Ülke kalkınmasının başlıca amacı, insanların ihtiyaç ve beklentilerini karşılamaktır.

İnsan, birkaç enerji,maden,müteahhit gibi patronlardan ibaret değildir.

İnsanın temel ihtiyaçlarının en başında yer alan beslenmenin ana aracını ise tarım arazileri oluşturmaktadır.Ormanlar insanının nefes kanallarıdır.

Tarım alanınınız yok edilirse ya donmuş kutuplara ya da yeşili olmayan kuru Arap çöllerine dönüşmüş bir değersiz vatanın sahibi olursunuz.

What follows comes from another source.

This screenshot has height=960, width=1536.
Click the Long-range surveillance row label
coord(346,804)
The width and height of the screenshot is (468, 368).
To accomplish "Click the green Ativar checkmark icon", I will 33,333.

Sanayileşme, enerji,maden,ulaşım,turizm, kamu altyapı yatırımları da kalkınma amacına yönelik yapılan çalışmalardır. Hiçbir alt yapı diğer sektörün sırtına basarak yükselemez.Hele insanın hava,su,güneş gibi en acil ihtiyacı olan beslenmesini sağlayan tarımın sırtına basarak…

Ancak bu sektörlerin bu çalışmalarında yüksek rantlar sağlanması uğruna kuruluş yeri seçiminde tarım arazilerinin niteliğine dikkat edilmeksizin yatırımlar yapılabilmektedir.Devlet de bu sektörler için “kurnazca” ortaya koyduğu desteklemeler ve mevzuat parçaları ile tarım arazilerinin amaç dışı kullanımına kol kanat germekte ve bu sektörlerin çıkarını kollamaktadır.

Tarım arazilerine giren her maden,enerji,inşaat firması halkın bir dilim ekmeğini,bir tabak yemeğini,bir bardak sütünü,bir kaşık balını elinden almaktadır.

Piyasalara gıda arzı için sınırlı olan verimli tarım arazilerine amaç dışı yatırımların yapılması, tarımsal üretimin sürekliliğinin kesilmesi,rekoltelerin azalması ve verimsizliğe yol açmaktadır.

Aynen şimdi yaşadığımız gibi 83 milyon halkın 60 milyonu gıdaya ulaşmakta zorluk çekiyorsa bunun ana nedeni tarımın diğer sektörlere peşkeş çekilmesidir.Zeytinden çama kadar tüm orman arazilerinin iki madenci patrona devlet eliyle hediye edilmesidir.

Ülke kalkınmasının ve sürdürülebilirliğin sağlanmasının önemli adımlarından biri de sanayileşmedir.

Sanayileşmede yer seçimi ,kentin sanayinin olumsuz etkilerinden korunması için genel olarak kent merkezinden uzak yerler sanayilerin kurulmasında tercih edilmektedir.Bu tercih doğrudur.Ancak devamında gözünüzü tarım toprağına ve ormana dikmeniz de tamamen yanlıştır.